|
|
Dertsiz belasız köşe yazmanın püf noktaları
1 Nisan paranoyası yaşayan gazeteci abi ve ablalarımıza başlarını belaya sokmadan köşe yazmanın püf noktalarını göstermeye karar verdik bugün. 1- 2030'a kadar bütün yıllık izinlerinizi alın ve kullanın. Bırakın köşenizin yerinde "Yazarınız yıllık izinlerinin tümünü bir batında kullandığı için yazısını yazamamıştır, birkaç ay daha yazamayacaktır" yazısı çıksın. Hem siz uzunca bir süredir beklediğiniz tatilinizi yaparsınız hem de toz-dumanın dağılmasını beklemiş olursunuz. 2- Kurum ve şahıs ismi yazmak riskli olabilir. O zaman siz de bol bol medya dünyasındaki yazarlardan, çizerlerden, gazetecilerden bahsedin. Hatta medyadaki herkesin sadece medyayla yetinmemeleri için kampanya başlatın. Kimi siyasete aday olsun, kimi sinemaya geçsin, kimi müzik yapmaya başlasın, böylece gündemdeki herkes bir şekilde medyadan olacağı için isim zikretmek de problem olmaktan çıkar. 3- Yasa düzeltilene ya da ertelenene kadar Çetin Altan gibi köşenize 16 puntoyla "Bugün içimden yazı yazmak gelmiyor" yazın. 4- Biraz dertli bir iş, normalden çok mesai harcarsınız belki ama akrostiş yöntemini kullanın. Misal kelebeklerin ömrünün ne kadar kısa olduğuyla ilgili bir yazı yazın ama ilk harfler birleştiği zaman hükümete ve başbakana laf ettiğiniz anlaşılsın.
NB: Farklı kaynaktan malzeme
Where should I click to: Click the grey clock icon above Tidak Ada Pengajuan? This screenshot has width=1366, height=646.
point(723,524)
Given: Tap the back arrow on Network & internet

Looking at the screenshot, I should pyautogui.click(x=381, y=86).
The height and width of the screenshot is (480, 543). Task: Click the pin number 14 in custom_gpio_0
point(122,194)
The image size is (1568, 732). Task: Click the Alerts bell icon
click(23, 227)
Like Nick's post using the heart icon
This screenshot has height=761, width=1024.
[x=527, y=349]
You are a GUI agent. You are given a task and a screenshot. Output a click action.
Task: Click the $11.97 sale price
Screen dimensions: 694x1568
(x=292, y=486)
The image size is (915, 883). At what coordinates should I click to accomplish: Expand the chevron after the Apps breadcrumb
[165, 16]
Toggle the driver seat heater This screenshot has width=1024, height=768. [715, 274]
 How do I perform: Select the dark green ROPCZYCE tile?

Zeki okur daha da keyif alsın. 5- İsim karmaşası yaratın. Bir popçuyu eleştirirken "Tayyip'in yeni klibi" diyin, siyaset eleştirisinde "Başbakan Tarkan..."dan dem vurun. Kaynana Sertab'dan girin, bir köşe yazarıyla arkadaşlık eden manken Semra Hanım'dan çıkın. Dertsiz başınıza dert almadan yazı yazmanın keyfini çıkarın. 6- Köşenizin vergi levhası misali herkesin görebileceği bir noktasına her gün büyük puntolarla "Bu köşede yer alan kurum ve şahıs isimleri tamamen hayal ürünü olup, benzerlikten rastlantıdan ibarettir" yazın. Hem her gün birkaç vuruştan kar edersiniz hem de eşeğinizi sağlam kazığa bağlamış olursunuz. Hadi bakalım, herkese kolay gelsin.